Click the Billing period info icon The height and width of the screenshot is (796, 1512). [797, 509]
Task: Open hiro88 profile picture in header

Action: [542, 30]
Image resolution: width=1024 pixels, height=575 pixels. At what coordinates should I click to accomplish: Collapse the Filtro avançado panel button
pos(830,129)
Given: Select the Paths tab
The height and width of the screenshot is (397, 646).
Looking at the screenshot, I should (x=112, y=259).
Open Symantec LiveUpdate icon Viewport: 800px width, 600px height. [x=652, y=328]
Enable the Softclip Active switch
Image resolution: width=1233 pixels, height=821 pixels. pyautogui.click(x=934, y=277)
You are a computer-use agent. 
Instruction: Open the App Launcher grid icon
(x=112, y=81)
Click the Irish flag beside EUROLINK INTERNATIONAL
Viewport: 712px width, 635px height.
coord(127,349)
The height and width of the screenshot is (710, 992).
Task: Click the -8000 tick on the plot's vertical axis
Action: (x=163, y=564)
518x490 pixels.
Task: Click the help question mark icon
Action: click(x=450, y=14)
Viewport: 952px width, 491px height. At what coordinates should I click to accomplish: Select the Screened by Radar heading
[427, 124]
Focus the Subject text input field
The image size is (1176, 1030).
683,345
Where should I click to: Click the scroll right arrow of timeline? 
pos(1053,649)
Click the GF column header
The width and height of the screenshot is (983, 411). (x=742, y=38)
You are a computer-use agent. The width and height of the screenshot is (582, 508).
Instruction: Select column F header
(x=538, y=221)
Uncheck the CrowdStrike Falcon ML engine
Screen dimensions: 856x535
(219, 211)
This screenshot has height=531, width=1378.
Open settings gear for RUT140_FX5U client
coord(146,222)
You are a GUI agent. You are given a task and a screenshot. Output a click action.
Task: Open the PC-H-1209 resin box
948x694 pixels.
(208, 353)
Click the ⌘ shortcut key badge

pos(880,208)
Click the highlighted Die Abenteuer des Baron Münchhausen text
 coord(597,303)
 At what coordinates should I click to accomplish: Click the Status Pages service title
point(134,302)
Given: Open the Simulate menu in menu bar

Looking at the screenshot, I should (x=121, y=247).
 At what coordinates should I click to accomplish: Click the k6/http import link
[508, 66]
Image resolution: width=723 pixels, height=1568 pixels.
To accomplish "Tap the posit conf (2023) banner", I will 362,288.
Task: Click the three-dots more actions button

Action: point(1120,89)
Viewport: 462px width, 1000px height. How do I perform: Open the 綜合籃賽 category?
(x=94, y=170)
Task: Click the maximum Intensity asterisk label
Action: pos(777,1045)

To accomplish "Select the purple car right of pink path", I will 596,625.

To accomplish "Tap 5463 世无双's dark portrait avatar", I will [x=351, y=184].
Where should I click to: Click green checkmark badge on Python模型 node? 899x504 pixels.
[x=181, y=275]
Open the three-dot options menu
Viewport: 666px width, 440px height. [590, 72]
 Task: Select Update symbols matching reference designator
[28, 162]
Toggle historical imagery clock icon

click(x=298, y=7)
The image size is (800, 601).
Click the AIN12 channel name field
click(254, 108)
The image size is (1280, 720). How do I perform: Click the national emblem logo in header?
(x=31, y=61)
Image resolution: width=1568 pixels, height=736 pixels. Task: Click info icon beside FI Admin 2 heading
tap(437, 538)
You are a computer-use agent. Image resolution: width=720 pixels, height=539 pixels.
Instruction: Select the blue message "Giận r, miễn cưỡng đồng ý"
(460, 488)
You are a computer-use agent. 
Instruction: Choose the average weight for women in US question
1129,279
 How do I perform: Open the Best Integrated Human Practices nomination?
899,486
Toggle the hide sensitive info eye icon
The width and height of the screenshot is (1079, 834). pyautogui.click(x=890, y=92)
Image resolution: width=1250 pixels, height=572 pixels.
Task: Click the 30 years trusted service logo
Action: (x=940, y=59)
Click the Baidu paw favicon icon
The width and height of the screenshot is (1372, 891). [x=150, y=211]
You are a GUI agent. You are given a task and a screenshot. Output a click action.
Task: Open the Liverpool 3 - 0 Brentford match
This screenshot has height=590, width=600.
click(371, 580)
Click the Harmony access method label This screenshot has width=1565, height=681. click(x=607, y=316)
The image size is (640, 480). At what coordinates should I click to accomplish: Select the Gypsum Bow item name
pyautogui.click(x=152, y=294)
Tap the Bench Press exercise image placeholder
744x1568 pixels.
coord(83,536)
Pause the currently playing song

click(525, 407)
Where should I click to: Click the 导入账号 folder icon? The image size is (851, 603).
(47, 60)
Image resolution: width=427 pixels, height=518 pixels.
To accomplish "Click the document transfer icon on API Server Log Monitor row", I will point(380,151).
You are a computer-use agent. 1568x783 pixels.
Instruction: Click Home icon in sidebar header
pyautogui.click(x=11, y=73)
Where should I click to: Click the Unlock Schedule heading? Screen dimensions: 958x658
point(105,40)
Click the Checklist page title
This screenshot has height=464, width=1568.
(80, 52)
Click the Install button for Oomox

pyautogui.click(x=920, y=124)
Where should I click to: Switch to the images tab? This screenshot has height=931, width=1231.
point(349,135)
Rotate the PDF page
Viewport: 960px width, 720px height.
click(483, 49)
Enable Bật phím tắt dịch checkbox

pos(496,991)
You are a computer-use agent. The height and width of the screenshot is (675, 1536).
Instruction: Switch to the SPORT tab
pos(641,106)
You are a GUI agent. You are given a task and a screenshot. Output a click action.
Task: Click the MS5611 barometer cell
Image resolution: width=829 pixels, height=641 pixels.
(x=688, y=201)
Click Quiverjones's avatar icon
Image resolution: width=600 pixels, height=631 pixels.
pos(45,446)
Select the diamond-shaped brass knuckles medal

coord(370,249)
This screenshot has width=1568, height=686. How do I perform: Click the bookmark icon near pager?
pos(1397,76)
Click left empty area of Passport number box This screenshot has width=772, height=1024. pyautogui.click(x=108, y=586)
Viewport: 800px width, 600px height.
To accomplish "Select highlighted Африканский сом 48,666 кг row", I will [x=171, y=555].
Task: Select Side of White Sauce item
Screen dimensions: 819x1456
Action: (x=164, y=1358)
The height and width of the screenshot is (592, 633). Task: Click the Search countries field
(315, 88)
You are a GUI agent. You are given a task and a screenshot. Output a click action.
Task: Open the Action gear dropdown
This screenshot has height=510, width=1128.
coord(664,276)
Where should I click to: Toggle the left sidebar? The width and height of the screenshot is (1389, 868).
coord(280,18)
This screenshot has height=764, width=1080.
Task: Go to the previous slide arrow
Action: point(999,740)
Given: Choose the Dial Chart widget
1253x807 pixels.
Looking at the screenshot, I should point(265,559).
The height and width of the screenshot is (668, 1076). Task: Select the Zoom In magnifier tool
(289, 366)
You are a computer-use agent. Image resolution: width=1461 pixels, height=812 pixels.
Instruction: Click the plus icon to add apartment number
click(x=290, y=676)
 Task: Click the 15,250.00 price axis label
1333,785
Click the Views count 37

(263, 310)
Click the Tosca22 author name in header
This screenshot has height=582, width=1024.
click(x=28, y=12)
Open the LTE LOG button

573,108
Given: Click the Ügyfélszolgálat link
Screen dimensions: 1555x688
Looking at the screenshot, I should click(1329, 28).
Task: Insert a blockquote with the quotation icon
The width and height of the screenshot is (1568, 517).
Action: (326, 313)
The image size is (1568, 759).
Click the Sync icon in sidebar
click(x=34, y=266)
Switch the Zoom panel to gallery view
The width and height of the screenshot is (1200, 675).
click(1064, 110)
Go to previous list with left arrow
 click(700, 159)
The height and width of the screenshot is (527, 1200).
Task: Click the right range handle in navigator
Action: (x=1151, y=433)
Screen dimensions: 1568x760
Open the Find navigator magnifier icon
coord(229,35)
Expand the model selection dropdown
------------------------------------
■ Work order
Everything from the first line of the entries above through the line with "Open Symantec LiveUpdate" is to be reproduced exactly, and nothing else.

■ Completed task
Click the Billing period info icon The height and width of the screenshot is (796, 1512). [797, 509]
Task: Open hiro88 profile picture in header

Action: [542, 30]
Image resolution: width=1024 pixels, height=575 pixels. At what coordinates should I click to accomplish: Collapse the Filtro avançado panel button
pos(830,129)
Given: Select the Paths tab
The height and width of the screenshot is (397, 646).
Looking at the screenshot, I should (x=112, y=259).
Open Symantec LiveUpdate icon Viewport: 800px width, 600px height. [x=652, y=328]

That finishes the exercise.